## Extracted text
Running A/B Tests
Azure AI SDK helps you easily and quickly run A/B tests to measure the effectiveness of different models and related parameters. By leveraging Statsig's powerful stats engine, you can gain real-time insights into model performance, optimizing for metrics like cost, accuracy, and latency. This integration enables you to experiment with various configurations, such as model type, prompt settings, or response parameters, and make data-driven decisions to enhance your application's efficiency and user experience.
Example: Test GPT4o vs. GPT4o-mini
Step 1: Create configs
Create two dynamic configs, one named gpt-4o
and another named gpt-4o-mini
. In the Value section add the endpoint, key and other default parameters like this:
These will serve as the base deployment configs for our tests, and also allow you to modify it on the fly as you launch
Step 2: Create some metrics to track
Let's take the example of a metric like latency and see how to create it in Statsig.

## Data shown

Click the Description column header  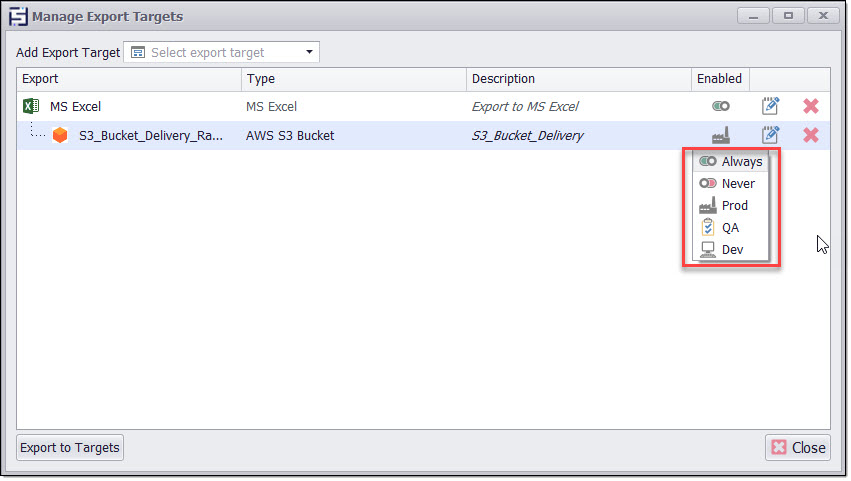578,79
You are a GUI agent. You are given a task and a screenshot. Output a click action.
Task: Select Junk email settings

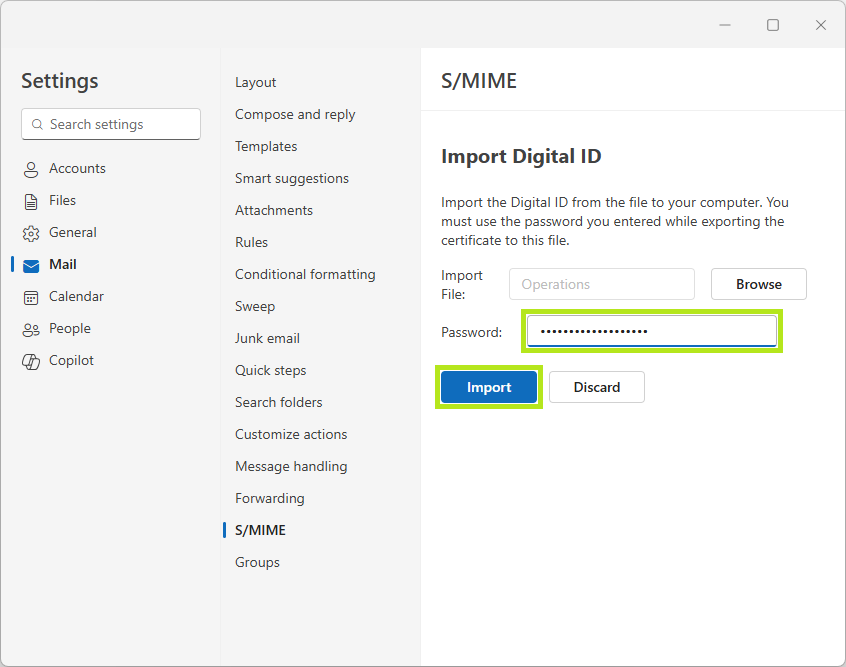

## Task item
Summarize the text on running A/B tests in two sentences.

## Response area
Azure AI SDK uses Statsig's stats engine to run A/B tests that measure how different models and parameters perform on metrics such as cost, accuracy, and latency. In the example comparing GPT4o with GPT4o-mini, you first create two dynamic configs named gpt-4o and gpt-4o-mini with the endpoint, key, and default parameters, and then create metrics to track, such as latency.